Wkroczyli tam funkcjonariusze Agencji Bezpieczeństwa Wewnętrznego z prokuratorami i zażądali wydania nagrań podsłuchanych rozmów polityków. Dziś do
Prokuratury Rejonowej Warszawa-Praga przyniósł je pełnomocnik tygodnika "Wprost", mecenas Jacek Kondracki. - Przekazane nośniki nie zawierają tajemnicy dziennikarskiej - oświadczył prawnik "Wprost".
Tygodnik ma cztery dni na podjęcie decyzji w sprawie złożenia zażalenia. Jak powiedział mecenas Kondracki, w świetle formalnym tygodnik może złożyć zażalenie jedynie na wydane przez prokuraturę postanowienie o przeszukaniu, a nie sposób przeprowadzenia tej czynności.

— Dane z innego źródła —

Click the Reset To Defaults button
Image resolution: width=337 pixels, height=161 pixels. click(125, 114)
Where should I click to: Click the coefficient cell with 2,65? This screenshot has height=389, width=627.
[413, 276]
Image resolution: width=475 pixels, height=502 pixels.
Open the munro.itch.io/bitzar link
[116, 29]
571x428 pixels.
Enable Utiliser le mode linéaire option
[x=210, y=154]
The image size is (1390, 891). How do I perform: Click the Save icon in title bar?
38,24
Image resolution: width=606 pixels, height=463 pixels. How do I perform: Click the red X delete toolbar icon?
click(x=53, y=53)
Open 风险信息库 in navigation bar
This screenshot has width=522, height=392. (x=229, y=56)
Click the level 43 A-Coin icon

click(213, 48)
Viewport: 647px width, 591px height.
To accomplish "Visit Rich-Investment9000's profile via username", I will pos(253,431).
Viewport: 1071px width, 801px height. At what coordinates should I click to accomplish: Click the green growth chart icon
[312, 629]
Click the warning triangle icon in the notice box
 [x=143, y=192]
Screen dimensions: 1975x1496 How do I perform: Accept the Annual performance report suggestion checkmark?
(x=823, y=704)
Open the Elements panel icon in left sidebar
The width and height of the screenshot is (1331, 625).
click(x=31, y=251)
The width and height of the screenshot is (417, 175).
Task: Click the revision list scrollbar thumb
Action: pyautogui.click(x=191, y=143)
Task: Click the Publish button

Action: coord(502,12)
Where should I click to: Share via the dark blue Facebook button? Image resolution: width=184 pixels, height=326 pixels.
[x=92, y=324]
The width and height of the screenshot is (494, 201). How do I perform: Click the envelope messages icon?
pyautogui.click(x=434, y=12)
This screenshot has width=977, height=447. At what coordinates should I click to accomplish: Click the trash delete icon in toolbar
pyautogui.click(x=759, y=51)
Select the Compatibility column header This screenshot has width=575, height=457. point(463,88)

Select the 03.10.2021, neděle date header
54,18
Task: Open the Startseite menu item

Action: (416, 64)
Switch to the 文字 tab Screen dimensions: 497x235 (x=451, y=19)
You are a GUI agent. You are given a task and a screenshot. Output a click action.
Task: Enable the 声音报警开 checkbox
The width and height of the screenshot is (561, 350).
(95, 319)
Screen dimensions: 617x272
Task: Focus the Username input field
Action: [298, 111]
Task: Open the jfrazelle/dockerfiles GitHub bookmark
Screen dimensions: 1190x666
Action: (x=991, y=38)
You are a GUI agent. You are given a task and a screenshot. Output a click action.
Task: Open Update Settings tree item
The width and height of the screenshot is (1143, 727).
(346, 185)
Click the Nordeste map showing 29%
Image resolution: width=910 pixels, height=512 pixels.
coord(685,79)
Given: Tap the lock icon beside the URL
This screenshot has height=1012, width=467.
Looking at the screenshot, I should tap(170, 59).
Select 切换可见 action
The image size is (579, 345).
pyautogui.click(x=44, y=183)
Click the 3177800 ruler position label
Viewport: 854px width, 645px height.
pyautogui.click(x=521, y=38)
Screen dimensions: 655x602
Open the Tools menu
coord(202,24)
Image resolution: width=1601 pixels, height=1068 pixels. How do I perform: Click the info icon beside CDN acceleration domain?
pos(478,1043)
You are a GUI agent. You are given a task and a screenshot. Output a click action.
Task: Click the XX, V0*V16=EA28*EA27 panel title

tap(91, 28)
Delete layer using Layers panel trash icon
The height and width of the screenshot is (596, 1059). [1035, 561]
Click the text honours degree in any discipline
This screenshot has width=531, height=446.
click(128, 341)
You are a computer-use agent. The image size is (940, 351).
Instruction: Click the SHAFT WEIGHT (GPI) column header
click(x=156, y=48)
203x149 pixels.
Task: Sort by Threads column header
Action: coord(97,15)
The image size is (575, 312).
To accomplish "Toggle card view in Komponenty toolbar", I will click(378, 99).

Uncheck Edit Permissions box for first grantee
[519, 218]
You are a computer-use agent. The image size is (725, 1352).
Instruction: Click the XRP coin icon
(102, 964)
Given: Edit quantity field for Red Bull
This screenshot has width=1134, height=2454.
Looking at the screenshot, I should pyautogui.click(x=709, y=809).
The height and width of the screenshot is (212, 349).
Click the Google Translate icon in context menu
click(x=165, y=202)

Budząca wątpliwości forma przeszukania stała się przedmiotem sporu na linii prokuratura-ministerstwo sprawiedliwości. Szef resortu Marek Biernacki skrytykował działania śledczych, porównując akcję we "Wprost" do interwencji straży miejskiej. Dodał, że takie działania nigdy nie powinny mieć miejsca. Natomiast prokuratura, w osobie jej szefa, prokuratora generalnego Andrzeja Seremeta, oświadczyła, że wejście do redakcji "Wprost" nie było złamaniem prawa.
Interwencję prokuratury i działającej na jej zlecenie ABW potępiła Naczelna Rada Adwokacka. Krytycznie o środowych wydarzeniach wypowiedziały się również Helsińska Fundacja Praw Człowieka oraz OBWE.